David Clayton-Thomas (born David Henry Thomsett, 13 September 1941) is a Grammy Award-winning Canadian musician, singer, and songwriter, best known as the lead vocalist of the American band Blood, Sweat & Tears. Clayton-Thomas has been inducted into the Canadian Music Hall of Fame and in 2007 his jazz/rock composition "Spinning Wheel" was enshrined in the Canadian Songwriter's Hall of Fame. In 2010 Clayton-Thomas received his star on Canada's Walk of Fame.
Clayton-Thomas began his music career in the early 1960s, working the clubs on Toronto's Yonge Street, where he discovered his love of singing and playing the blues. Before moving to New York City in 1967, Clayton-Thomas fronted a couple of local bands, first The Shays and then The Bossmen, one of the earliest rock bands with significant jazz influences. But the real success came only a few difficult years later when he joined Blood, Sweat & Tears.
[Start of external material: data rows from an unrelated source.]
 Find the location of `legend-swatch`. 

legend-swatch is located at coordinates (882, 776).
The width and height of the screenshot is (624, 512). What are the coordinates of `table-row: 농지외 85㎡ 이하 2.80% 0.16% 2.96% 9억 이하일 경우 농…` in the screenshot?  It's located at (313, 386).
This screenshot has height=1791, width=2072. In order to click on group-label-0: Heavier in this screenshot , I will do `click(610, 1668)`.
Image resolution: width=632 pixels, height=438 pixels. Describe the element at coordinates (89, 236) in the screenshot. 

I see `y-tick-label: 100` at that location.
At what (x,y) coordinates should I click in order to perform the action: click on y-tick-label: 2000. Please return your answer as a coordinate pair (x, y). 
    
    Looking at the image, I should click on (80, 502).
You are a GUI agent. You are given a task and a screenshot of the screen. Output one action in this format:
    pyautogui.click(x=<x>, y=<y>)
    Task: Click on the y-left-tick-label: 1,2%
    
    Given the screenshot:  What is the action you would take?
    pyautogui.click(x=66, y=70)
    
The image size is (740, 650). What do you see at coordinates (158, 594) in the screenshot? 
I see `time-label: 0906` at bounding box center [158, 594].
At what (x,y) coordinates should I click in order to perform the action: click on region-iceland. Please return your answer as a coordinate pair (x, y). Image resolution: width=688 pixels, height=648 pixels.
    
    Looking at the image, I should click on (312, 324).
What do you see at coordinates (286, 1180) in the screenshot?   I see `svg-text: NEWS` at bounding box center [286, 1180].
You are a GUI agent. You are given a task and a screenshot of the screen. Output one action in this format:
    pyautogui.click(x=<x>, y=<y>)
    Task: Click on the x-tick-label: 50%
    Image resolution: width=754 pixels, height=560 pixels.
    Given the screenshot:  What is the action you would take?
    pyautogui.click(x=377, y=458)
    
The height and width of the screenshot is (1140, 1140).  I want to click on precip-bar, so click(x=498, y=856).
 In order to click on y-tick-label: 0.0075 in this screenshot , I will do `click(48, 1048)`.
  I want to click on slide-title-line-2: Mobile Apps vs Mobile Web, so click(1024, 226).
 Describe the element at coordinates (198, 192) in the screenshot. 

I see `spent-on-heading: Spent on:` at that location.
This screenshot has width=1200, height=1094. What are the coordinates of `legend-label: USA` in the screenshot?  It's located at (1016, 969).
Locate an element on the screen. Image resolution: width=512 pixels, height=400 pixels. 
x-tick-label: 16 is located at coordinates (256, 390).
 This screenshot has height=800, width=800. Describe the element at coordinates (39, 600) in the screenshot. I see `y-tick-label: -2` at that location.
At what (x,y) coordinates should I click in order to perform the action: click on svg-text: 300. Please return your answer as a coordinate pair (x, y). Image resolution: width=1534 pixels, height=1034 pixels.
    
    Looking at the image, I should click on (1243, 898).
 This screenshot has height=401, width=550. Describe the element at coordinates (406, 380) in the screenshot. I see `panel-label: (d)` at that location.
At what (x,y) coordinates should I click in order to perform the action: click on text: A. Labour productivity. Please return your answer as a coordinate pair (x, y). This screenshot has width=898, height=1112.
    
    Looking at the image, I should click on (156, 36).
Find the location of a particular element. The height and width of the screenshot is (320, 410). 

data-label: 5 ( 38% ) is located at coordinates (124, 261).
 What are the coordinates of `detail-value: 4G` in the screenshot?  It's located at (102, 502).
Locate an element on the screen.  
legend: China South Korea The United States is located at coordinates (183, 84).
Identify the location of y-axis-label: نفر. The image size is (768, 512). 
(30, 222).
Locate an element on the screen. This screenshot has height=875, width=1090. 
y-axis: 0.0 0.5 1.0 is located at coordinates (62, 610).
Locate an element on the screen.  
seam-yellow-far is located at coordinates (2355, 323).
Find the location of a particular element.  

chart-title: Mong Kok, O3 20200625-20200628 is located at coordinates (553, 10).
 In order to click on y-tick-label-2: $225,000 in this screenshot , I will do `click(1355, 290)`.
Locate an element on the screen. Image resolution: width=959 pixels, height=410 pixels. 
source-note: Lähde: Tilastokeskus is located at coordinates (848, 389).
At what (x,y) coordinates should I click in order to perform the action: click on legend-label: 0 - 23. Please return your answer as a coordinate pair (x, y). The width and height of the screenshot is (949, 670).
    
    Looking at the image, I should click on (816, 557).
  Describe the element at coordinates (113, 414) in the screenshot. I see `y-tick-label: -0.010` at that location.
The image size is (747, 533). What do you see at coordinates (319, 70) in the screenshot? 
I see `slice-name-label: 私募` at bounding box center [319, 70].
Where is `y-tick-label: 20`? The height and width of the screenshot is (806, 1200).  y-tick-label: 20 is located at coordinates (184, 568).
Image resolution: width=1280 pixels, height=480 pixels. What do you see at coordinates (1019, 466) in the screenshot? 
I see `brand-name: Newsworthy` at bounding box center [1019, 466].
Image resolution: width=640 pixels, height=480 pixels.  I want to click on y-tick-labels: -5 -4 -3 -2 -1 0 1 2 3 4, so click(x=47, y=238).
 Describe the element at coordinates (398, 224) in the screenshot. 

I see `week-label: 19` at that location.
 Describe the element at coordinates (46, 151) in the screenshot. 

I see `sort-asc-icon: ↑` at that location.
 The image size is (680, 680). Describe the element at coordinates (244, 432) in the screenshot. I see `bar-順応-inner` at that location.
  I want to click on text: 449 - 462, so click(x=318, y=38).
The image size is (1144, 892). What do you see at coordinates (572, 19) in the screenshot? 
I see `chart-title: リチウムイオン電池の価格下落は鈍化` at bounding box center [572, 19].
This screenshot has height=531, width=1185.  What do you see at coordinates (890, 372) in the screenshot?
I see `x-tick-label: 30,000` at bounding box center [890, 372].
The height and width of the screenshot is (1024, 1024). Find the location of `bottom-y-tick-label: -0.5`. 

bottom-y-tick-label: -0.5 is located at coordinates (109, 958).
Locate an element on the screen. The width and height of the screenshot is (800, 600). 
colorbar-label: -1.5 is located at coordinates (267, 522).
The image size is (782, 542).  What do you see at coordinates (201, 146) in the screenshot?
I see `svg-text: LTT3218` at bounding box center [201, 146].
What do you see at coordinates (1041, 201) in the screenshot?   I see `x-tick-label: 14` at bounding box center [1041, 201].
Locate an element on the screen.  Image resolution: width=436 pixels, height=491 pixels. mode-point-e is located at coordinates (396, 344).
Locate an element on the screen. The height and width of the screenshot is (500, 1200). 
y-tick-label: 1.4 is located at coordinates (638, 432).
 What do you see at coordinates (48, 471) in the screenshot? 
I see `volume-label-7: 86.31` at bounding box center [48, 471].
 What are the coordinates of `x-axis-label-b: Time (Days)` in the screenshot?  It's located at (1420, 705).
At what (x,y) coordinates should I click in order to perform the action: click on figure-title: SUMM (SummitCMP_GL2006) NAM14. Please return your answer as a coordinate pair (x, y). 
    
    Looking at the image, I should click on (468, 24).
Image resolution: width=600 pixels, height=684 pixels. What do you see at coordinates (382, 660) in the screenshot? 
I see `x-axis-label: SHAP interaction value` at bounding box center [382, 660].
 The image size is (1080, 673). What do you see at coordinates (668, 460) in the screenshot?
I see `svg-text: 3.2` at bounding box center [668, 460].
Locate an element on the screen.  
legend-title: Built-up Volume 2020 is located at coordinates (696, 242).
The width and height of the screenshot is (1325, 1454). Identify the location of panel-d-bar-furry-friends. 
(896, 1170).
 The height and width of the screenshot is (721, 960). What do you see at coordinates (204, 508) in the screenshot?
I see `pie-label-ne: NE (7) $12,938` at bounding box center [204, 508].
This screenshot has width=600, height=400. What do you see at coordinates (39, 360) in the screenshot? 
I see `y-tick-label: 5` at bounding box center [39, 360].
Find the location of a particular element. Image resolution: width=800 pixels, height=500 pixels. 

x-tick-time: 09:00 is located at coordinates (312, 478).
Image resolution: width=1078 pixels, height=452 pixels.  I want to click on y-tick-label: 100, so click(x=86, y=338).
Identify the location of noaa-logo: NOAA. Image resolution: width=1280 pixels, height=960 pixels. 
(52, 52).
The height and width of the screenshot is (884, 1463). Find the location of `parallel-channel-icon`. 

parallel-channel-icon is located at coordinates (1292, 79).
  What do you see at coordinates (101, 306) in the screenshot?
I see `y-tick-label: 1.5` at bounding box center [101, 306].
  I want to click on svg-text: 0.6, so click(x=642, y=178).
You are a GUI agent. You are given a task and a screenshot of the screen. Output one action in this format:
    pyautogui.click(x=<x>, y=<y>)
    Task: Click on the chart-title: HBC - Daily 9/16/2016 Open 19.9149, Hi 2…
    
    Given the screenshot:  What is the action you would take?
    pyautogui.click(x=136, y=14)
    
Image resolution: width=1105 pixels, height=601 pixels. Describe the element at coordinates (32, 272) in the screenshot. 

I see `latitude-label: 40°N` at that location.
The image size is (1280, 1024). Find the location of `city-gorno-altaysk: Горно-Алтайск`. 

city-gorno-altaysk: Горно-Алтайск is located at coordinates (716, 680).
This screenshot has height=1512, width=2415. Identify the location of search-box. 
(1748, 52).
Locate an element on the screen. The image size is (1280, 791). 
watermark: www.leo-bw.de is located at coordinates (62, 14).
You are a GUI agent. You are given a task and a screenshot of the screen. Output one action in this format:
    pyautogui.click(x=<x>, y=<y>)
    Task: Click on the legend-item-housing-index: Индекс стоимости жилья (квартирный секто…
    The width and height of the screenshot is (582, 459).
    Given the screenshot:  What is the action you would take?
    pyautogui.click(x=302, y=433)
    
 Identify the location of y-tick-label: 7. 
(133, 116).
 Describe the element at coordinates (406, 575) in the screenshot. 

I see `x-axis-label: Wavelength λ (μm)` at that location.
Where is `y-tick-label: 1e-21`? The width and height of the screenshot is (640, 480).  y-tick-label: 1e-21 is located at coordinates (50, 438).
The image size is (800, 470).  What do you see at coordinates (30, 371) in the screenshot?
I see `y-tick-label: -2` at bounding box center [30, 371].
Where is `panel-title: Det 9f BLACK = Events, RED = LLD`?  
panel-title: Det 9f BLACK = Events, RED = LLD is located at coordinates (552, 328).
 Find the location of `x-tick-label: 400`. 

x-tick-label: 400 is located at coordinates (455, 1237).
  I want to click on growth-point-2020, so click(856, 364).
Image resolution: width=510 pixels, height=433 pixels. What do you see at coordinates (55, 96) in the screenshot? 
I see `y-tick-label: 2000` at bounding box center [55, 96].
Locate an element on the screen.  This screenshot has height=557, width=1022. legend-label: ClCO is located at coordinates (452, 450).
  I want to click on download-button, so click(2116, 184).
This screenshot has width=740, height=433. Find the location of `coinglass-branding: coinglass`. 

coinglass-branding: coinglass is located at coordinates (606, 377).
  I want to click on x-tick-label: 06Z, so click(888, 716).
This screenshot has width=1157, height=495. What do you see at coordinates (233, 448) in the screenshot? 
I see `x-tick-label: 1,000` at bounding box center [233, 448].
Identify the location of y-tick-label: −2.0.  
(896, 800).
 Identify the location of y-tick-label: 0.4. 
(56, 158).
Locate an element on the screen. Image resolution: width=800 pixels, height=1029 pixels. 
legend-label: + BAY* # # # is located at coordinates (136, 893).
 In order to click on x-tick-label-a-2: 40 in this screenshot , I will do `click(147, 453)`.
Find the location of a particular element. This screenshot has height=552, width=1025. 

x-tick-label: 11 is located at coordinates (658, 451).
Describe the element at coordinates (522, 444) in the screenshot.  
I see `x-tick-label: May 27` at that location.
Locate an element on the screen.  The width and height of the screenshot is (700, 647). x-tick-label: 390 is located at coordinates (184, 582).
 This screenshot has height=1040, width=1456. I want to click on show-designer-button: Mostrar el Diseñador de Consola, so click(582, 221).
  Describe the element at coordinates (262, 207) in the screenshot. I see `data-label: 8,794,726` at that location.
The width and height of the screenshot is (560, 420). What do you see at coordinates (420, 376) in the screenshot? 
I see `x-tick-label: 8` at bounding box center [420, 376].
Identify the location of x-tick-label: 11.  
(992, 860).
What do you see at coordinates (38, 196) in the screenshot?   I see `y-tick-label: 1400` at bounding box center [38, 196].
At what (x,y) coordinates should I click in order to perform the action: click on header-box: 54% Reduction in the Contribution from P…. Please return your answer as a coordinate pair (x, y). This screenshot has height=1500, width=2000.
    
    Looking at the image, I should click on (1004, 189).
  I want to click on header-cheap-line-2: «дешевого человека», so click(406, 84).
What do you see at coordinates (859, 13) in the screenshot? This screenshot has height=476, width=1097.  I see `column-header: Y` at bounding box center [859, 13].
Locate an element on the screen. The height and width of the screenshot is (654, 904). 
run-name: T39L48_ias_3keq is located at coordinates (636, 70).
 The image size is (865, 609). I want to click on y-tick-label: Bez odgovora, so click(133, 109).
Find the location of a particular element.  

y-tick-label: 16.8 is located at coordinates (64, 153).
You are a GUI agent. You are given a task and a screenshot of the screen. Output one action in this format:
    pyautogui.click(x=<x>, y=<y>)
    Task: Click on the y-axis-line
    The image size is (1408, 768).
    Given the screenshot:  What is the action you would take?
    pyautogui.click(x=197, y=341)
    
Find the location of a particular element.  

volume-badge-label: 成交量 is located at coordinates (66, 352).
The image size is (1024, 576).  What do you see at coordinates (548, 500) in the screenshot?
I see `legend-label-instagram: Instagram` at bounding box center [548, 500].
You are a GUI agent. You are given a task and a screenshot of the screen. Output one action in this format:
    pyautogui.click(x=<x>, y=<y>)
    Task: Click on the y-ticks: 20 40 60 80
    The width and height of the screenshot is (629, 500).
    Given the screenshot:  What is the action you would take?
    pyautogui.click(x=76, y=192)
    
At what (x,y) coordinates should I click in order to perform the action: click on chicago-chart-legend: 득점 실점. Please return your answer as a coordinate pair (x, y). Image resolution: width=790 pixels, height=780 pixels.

Clayton-Thomas's first album with the band, Blood, Sweat & Tears (which was released in December 1968) – despite its eponymous title, it was actually the band's second album – sold ten million copies worldwide. The record topped the Billboard album chart for seven weeks and charted for 109 weeks. It won five Grammy Awards, including Album of the Year and Best Performance by a Male Vocalist. It featured three hit singles, "You've Made Me So Very Happy", "Spinning Wheel", and "And When I Die" (on the Hot 100, each peaked at No. 2 and lasted 13 weeks) as well as a rendition of Billie Holiday's "God Bless The Child".
With Clayton-Thomas fronting the band, Blood, Sweat & Tears continued with a string of hit albums, including Blood, Sweat & Tears 3 which featured Carole King's "Hi-De-Ho" and Clayton-Thomas's "Lucretia MacEvil", and Blood, Sweat & Tears 4, which yielded another Clayton-Thomas-penned hit single, "Go Down Gamblin'" and "Lisa Listen to Me".
In 1972 Thomas released his first Columbia solo album after Blood, Sweat & Tears, simply titled "David Clayton Thomas". In 1973 the second solo album Tequila Sunrise was issued by Columbia. In 1974 he issued the Harmony Junction album on RCA. In 1975 Thomas returned to front Blood Sweat & Tears again on the Columbia albums New City and, in 1976, More Than Ever. In 1977 they released Brand New Day on the ABC label. In 1978 Thomas issued another solo album on ABC, titled simply Clayton. In 1980 Blood, Sweat & Tears issued the MCA album Nuclear Blues, which also included Thomas. Later in the decade Columbia issued the double live Blood, Sweat & Tears album Live And Improvised again with Thomas. In 2004, Clayton-Thomas left New York for Toronto and launched an All-Star 10-piece band. Since then, he has toured and recorded almost a dozen albums under his own name.
In his 1974 autobiography, Clive: Inside the Record Business, Clive Davis, then president of Columbia Records, described his initial impression of Clayton-Thomas singing at the Café Au Go-Go:
He was staggering... a powerfully built singer who exuded an enormous earthy confidence. He jumped right out at you. I went with a small group of people, and we were electrified. He seemed so genuine, so in command of the lyric... a perfect combination of fire and emotion to go with the band’s somewhat cerebral appeal. I knew he would be a strong, strong figure.
Blood, Sweat & Tears continued with a string of hit albums, including Blood, Sweat & Tears 3 which featured Clayton-Thomas's "Lucretia MacEvil" and Carole King's "Hi-De-Ho," and Blood, Sweat & Tears 4, which yielded another Clayton-Thomas-penned hit single, "Go Down Gamblin'." Blood Sweat & Tears' Greatest Hits album has to date reportedly chalked up over seven million copies in worldwide sales.
Blood, Sweat & Tears headlined at major venues around the world: the Royal Albert Hall, the Metropolitan Opera House, the Hollywood Bowl, Madison Square Garden, and Caesar's Palace, as well as the Newport Jazz Festival and Woodstock. It was the first contemporary band to break through the Iron Curtain with its historic United States Department of State-sponsored tour of Eastern Europe in May and June 1970). In the early years Clayton-Thomas lived on the road, travelling all over Europe, Australia, Asia, South America, the US, and Canada with Blood, Sweat & Tears. The constant touring began to take its toll. Clayton-Thomas left the band in 1972, exhausted by life on the road. By the mid '70s, the founding members began to drift away to start families and pursue their own musical ambitions.